Only the lines from the one containing "You are a GUI" through the one containing "Decline all [button] (430, 1319)" should be printed, exactly as they appear below, with both ends included.
#### Exercise data
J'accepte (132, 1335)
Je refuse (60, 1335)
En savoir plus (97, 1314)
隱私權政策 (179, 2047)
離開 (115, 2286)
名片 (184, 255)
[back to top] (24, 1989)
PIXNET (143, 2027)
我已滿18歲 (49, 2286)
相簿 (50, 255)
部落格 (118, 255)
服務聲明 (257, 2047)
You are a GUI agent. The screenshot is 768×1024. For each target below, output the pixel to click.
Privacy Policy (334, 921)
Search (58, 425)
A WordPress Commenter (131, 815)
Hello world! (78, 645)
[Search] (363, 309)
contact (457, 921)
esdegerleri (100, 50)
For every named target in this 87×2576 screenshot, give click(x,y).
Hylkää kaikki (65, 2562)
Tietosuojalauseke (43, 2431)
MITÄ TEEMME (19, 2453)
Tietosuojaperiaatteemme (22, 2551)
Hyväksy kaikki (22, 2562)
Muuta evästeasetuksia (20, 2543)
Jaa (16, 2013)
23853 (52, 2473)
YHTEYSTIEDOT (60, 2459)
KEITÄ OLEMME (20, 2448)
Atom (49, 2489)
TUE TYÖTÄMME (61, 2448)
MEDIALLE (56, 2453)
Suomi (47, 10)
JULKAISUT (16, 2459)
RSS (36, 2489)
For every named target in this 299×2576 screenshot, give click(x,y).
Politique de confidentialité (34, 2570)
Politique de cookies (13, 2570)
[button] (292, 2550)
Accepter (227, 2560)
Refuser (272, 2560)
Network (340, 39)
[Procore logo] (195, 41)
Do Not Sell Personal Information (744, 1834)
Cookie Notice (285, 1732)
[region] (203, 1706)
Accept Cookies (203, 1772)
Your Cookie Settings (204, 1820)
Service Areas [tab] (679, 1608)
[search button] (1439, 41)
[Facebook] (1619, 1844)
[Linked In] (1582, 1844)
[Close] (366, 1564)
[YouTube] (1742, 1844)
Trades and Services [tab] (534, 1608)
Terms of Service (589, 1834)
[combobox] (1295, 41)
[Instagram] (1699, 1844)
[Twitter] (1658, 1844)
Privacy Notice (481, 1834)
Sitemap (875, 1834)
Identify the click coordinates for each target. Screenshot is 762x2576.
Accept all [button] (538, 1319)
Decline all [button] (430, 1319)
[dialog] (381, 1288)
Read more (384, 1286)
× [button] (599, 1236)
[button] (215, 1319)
########
## Answer space
You are a GUI agent. The screenshot is 768×1024. For each target below, output the pixel to click.
Privacy Policy (334, 921)
Search (58, 425)
A WordPress Commenter (131, 815)
Hello world! (78, 645)
[Search] (363, 309)
contact (457, 921)
esdegerleri (100, 50)
For every named target in this 87×2576 screenshot, give click(x,y).
Hylkää kaikki (65, 2562)
Tietosuojalauseke (43, 2431)
MITÄ TEEMME (19, 2453)
Tietosuojaperiaatteemme (22, 2551)
Hyväksy kaikki (22, 2562)
Muuta evästeasetuksia (20, 2543)
Jaa (16, 2013)
23853 (52, 2473)
YHTEYSTIEDOT (60, 2459)
KEITÄ OLEMME (20, 2448)
Atom (49, 2489)
TUE TYÖTÄMME (61, 2448)
MEDIALLE (56, 2453)
Suomi (47, 10)
JULKAISUT (16, 2459)
RSS (36, 2489)
For every named target in this 299×2576 screenshot, give click(x,y).
Politique de confidentialité (34, 2570)
Politique de cookies (13, 2570)
[button] (292, 2550)
Accepter (227, 2560)
Refuser (272, 2560)
Network (340, 39)
[Procore logo] (195, 41)
Do Not Sell Personal Information (744, 1834)
Cookie Notice (285, 1732)
[region] (203, 1706)
Accept Cookies (203, 1772)
Your Cookie Settings (204, 1820)
Service Areas [tab] (679, 1608)
[search button] (1439, 41)
[Facebook] (1619, 1844)
[Linked In] (1582, 1844)
[Close] (366, 1564)
[YouTube] (1742, 1844)
Trades and Services [tab] (534, 1608)
Terms of Service (589, 1834)
[combobox] (1295, 41)
[Instagram] (1699, 1844)
[Twitter] (1658, 1844)
Privacy Notice (481, 1834)
Sitemap (875, 1834)
Identify the click coordinates for each target. Screenshot is 762x2576.
Accept all [button] (538, 1319)
Decline all [button] (430, 1319)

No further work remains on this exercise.